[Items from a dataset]
........

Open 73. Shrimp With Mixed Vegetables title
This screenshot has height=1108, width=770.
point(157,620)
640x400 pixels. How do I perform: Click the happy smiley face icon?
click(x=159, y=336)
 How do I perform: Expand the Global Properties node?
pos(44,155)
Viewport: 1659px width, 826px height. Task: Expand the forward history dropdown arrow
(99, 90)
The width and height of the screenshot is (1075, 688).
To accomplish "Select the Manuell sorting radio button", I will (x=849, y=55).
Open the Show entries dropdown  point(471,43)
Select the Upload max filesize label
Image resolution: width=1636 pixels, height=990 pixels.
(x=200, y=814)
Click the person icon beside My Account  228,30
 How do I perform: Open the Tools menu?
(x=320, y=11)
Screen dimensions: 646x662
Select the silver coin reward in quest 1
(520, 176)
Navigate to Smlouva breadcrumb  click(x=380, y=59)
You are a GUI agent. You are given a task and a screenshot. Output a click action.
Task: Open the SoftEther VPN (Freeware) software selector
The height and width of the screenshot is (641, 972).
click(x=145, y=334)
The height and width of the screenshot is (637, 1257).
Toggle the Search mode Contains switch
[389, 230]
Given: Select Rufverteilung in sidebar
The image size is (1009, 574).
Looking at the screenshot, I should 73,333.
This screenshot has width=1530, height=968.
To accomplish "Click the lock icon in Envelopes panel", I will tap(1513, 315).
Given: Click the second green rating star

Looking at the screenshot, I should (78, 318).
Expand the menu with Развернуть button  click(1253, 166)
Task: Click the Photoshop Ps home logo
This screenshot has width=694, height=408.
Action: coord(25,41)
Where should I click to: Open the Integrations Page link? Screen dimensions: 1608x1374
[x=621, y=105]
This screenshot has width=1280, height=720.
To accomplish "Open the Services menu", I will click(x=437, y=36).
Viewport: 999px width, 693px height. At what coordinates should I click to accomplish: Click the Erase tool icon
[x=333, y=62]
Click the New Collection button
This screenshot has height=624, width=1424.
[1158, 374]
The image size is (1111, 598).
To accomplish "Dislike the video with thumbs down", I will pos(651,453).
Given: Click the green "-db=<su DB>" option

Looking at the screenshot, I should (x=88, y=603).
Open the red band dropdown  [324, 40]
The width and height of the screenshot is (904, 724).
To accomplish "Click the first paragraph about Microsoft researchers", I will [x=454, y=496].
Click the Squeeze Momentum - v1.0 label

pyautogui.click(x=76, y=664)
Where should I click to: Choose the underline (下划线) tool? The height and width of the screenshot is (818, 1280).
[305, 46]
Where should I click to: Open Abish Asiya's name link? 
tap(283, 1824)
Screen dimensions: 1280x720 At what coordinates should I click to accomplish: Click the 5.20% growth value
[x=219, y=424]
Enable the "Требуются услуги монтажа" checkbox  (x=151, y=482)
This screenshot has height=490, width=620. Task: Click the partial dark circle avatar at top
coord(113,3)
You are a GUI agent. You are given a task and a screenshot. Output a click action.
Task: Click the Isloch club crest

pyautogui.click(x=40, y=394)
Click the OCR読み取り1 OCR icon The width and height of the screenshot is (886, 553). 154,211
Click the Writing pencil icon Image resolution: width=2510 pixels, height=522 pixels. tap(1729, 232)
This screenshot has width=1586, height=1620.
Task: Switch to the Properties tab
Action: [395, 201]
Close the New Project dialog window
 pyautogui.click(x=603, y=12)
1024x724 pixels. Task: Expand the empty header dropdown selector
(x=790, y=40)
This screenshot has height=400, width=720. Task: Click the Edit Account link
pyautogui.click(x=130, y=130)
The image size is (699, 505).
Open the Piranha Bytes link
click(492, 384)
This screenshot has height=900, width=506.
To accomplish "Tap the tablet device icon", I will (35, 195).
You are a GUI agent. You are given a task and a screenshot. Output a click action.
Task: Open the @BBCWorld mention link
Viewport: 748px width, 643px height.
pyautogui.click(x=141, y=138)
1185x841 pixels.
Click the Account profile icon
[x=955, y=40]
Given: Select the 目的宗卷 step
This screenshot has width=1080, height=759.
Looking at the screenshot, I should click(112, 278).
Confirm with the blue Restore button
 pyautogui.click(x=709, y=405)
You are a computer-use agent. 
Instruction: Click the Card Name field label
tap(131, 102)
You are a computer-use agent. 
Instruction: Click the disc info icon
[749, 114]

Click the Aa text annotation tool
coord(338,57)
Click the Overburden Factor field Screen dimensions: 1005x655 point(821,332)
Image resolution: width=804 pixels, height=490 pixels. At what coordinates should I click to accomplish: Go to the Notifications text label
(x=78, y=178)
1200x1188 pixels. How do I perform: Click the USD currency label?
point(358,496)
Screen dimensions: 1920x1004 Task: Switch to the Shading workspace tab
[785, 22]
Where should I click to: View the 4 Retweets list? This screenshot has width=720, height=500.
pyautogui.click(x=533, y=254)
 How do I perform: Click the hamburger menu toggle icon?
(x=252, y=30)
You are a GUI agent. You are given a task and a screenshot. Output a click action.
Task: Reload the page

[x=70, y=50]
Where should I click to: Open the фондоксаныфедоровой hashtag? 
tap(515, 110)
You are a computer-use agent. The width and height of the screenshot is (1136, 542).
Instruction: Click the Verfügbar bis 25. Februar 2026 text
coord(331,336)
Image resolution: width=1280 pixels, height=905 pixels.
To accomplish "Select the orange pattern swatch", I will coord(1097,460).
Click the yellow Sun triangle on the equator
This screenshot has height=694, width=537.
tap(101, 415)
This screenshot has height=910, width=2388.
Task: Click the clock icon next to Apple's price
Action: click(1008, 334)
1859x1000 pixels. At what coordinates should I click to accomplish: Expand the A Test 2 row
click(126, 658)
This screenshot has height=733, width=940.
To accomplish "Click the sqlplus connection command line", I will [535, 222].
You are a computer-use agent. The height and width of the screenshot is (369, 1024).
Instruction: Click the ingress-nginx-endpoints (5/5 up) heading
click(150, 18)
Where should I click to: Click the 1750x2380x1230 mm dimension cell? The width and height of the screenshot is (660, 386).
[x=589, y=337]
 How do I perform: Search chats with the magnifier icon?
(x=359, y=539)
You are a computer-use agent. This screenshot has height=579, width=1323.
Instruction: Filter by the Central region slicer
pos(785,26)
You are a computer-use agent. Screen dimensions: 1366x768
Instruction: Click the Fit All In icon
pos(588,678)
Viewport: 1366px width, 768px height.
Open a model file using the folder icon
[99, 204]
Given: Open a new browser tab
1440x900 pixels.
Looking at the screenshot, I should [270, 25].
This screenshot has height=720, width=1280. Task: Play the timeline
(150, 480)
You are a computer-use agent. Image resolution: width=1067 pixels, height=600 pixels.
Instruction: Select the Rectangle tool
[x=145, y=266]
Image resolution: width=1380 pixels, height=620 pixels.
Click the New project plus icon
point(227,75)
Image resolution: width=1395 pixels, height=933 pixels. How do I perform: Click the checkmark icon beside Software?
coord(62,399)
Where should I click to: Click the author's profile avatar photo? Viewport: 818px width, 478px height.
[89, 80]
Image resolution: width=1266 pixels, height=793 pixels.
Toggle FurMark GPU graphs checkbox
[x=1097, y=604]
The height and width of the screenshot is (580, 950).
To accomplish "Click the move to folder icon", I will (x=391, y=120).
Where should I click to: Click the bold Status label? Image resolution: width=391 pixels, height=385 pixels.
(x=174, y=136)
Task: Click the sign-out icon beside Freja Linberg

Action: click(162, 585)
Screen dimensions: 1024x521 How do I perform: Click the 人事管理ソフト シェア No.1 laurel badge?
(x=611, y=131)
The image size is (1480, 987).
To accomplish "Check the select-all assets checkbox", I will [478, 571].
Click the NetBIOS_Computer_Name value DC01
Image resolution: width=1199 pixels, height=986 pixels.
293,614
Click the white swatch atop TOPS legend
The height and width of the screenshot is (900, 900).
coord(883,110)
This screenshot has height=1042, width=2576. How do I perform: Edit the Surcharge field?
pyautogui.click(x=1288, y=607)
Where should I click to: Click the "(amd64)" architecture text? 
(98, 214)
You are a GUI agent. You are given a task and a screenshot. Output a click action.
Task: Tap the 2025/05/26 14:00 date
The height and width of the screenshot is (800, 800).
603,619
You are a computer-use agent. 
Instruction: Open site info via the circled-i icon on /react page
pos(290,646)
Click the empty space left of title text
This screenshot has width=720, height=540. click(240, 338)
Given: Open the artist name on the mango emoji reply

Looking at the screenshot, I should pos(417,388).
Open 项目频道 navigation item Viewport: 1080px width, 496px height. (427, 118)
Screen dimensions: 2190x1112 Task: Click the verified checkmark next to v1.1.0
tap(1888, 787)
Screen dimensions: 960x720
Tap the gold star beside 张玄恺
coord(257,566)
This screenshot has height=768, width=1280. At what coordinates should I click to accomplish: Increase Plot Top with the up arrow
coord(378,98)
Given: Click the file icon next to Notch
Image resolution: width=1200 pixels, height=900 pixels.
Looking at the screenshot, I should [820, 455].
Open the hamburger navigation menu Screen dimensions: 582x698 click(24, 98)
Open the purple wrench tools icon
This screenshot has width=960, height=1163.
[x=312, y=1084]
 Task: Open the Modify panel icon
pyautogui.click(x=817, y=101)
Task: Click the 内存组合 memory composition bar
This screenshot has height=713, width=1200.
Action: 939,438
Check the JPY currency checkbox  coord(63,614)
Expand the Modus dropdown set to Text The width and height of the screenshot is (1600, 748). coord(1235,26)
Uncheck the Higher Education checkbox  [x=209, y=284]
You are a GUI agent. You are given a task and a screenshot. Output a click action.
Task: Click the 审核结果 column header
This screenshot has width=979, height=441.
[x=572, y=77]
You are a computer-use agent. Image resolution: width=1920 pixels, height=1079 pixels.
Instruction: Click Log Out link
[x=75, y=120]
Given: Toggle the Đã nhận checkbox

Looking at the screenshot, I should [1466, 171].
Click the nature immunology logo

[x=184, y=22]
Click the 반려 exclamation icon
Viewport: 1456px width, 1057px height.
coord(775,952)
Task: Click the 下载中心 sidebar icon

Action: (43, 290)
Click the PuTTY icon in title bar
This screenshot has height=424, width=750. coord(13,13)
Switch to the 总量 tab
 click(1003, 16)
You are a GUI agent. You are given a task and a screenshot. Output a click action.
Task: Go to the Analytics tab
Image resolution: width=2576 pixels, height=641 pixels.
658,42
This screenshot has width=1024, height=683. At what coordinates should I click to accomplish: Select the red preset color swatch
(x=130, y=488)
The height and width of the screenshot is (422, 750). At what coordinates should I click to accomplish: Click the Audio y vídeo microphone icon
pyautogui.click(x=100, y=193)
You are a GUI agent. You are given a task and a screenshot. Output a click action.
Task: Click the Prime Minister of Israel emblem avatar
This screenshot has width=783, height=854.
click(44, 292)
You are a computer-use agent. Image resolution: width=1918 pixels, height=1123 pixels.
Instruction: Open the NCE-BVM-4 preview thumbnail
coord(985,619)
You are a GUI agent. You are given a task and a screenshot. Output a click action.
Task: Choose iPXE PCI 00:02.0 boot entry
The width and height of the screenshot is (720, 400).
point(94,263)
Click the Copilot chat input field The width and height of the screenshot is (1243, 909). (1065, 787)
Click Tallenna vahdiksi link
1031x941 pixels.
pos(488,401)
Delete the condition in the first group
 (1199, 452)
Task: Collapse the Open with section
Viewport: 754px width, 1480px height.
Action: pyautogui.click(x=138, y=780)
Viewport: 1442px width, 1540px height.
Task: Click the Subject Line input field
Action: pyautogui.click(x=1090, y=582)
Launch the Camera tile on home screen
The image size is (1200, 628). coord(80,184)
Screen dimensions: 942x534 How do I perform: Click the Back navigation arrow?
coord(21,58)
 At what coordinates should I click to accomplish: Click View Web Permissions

........

▶ [What the task requires] Both the line containing "Task: Go to the Analytics tab" and the line containing "Task: Click the Prime" belong in the answer. Print them and every line above that falls between them exactly, and no others.

▶ [Exercise output]
Task: Go to the Analytics tab
Image resolution: width=2576 pixels, height=641 pixels.
658,42
This screenshot has width=1024, height=683. At what coordinates should I click to accomplish: Select the red preset color swatch
(x=130, y=488)
The height and width of the screenshot is (422, 750). At what coordinates should I click to accomplish: Click the Audio y vídeo microphone icon
pyautogui.click(x=100, y=193)
You are a GUI agent. You are given a task and a screenshot. Output a click action.
Task: Click the Prime Minister of Israel emblem avatar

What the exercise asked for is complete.